Sara's Perfectly Incomplete Pastitsio
- 1 pound ground beef
- 1 small onion, chopped
- 3 cloves garlic, minced
- 1 carrot, finely grated (optional)
- 2 tablespoons tomato paste
- ½ teaspoon cinnamon
- ½ teaspoon dried oregano
- 1 14.5-ounce can diced tomatoes
- 1 8-ounce can tomato sauce
- 12 ounces uncooked macaroni (or cook a whole pound of pasta, but I like my pastitsio somewhat saucy)
- 2-1/3 cups milk
- 2 eggs
- 2 tablespoons butter
- 3 tablespoons flour
- ¼ teaspoon freshly grated nutmeg
- A few dashes hot pepper sauce or a few grinds of white pepper
- 1/3 cup parmesan cheese
Bake at 375 degrees F for 45 minutes, until the top is nicely browned in spots and bubbling. Let sit at least 5 minutes before serving.

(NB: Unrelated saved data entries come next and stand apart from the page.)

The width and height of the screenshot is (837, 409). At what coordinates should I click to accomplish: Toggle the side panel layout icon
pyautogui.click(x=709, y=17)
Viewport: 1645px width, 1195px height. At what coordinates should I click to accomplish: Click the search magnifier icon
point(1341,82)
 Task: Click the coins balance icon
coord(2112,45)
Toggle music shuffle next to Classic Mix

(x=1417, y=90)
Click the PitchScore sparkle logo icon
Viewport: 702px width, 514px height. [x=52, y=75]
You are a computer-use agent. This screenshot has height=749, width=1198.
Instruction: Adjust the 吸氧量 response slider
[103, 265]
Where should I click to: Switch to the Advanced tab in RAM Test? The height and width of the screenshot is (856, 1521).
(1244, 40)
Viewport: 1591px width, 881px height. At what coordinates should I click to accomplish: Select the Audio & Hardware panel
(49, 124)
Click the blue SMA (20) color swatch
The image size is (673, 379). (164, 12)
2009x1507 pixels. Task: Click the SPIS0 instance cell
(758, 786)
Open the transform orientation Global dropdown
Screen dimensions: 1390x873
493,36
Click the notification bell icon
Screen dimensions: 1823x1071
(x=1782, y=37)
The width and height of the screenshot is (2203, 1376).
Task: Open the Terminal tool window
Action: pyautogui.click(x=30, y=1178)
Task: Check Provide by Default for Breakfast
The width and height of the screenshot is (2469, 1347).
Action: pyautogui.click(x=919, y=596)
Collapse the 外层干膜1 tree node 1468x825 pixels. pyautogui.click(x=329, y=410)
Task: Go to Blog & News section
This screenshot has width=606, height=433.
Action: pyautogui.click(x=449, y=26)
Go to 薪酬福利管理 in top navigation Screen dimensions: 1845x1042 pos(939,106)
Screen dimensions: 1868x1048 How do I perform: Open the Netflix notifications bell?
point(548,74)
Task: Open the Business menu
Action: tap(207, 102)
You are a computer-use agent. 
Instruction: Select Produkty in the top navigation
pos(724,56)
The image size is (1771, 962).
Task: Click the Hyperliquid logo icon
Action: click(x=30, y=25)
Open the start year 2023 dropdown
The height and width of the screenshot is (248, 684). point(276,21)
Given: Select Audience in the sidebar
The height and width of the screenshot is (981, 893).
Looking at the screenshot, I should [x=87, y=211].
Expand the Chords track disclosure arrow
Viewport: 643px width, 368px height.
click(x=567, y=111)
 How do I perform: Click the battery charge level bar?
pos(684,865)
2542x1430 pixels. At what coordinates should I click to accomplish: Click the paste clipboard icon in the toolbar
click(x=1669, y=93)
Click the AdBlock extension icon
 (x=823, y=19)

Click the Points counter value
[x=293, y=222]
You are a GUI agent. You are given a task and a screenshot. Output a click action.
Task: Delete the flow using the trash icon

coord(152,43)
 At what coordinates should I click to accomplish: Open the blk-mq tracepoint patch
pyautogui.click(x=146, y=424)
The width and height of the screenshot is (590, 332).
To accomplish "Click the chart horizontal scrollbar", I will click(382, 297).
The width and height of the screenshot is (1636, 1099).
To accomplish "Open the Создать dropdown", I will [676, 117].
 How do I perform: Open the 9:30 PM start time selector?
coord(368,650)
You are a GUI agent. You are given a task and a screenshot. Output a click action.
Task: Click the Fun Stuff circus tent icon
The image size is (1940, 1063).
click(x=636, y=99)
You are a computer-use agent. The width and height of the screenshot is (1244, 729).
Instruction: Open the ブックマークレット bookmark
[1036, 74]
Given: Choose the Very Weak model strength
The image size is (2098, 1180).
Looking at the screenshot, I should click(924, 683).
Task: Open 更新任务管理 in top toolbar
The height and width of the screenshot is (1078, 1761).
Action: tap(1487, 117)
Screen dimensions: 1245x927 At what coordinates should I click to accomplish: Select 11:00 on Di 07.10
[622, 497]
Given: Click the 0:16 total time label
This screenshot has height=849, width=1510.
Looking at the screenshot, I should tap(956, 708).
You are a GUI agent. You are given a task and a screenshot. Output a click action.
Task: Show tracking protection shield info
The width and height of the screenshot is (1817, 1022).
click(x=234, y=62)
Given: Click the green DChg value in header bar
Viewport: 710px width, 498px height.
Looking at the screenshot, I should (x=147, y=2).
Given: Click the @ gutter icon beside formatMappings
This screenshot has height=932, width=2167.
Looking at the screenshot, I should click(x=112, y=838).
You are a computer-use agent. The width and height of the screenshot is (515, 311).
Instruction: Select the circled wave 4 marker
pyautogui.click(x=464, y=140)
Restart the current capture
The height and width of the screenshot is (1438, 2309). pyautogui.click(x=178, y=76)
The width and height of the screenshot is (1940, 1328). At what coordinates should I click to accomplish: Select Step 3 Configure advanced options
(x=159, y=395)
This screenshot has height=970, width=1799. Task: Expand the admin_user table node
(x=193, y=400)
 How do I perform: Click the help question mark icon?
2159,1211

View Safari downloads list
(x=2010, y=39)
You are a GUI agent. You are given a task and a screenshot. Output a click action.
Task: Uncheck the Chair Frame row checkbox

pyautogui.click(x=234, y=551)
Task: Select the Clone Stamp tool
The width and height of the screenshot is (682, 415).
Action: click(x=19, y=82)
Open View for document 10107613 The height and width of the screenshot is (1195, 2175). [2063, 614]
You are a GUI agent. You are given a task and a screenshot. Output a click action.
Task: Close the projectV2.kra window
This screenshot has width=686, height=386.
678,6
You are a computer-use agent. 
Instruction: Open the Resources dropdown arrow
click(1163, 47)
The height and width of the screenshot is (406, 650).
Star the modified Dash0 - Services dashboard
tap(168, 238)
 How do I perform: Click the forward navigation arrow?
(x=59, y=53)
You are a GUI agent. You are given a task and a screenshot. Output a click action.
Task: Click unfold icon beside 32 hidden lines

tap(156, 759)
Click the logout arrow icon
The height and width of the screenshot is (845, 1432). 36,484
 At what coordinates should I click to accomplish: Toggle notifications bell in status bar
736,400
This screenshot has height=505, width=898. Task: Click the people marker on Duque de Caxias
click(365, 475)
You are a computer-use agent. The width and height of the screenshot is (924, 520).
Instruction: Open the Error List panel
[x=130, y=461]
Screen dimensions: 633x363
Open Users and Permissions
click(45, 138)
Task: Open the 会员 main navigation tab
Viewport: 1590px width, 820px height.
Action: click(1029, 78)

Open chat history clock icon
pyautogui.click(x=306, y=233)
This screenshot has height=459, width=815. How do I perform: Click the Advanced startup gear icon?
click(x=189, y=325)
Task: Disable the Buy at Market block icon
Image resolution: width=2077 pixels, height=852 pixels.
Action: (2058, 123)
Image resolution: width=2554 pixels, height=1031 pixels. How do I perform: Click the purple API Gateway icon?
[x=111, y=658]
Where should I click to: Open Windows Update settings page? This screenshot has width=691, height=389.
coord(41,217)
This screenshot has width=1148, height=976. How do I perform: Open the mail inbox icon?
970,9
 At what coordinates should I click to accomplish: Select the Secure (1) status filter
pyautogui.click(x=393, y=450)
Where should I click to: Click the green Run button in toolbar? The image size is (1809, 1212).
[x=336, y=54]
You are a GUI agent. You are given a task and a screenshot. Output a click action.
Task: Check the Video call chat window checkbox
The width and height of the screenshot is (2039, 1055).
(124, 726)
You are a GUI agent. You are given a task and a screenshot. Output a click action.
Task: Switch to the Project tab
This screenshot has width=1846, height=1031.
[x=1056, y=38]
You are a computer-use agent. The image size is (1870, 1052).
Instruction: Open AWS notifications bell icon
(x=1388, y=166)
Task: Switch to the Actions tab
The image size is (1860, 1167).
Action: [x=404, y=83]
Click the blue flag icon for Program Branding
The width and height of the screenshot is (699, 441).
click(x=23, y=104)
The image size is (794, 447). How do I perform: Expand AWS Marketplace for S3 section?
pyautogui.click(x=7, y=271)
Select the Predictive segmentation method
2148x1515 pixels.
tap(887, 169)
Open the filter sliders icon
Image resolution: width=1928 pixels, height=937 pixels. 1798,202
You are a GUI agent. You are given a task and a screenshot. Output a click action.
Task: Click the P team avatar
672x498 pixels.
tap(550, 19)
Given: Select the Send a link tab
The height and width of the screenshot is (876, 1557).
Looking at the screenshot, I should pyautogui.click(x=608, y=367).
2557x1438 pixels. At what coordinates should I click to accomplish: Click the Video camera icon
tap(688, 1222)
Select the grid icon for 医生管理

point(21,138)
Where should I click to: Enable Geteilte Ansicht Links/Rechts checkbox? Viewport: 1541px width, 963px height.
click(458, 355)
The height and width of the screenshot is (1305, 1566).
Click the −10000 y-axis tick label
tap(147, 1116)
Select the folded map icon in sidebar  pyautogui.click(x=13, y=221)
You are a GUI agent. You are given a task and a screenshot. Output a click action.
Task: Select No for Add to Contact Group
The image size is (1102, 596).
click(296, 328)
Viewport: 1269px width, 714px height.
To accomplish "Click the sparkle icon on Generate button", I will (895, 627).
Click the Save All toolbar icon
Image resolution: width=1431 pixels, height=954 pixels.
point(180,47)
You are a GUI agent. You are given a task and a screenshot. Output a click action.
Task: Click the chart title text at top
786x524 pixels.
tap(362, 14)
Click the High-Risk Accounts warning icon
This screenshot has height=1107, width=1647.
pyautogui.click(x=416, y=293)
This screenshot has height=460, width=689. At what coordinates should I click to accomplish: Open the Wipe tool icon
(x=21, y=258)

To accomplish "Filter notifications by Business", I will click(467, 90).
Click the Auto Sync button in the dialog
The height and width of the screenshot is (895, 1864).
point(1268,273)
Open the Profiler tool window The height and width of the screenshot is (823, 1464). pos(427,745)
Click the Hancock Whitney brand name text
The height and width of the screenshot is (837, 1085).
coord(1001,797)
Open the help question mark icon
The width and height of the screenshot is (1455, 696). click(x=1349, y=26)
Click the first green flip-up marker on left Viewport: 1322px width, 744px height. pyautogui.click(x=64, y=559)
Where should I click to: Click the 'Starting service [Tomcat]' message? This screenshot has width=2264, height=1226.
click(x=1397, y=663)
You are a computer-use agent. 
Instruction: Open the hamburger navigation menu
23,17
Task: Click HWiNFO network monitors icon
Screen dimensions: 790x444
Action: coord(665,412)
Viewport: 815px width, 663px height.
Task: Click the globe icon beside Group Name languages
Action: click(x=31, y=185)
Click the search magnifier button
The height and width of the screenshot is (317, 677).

Oftentimes I'll omit typing up the entire method when I'm developing a recipe, assuming I'll remember what I did and finish up later. Usually I do; this time I didn't. The inclusion of eggs in the bechamel is baffling me. At what point are these added? Are they tempered into the hot milk mixture right at the end, before pouring it over the pasta? Was I drunk when I did this? Only old man time knows.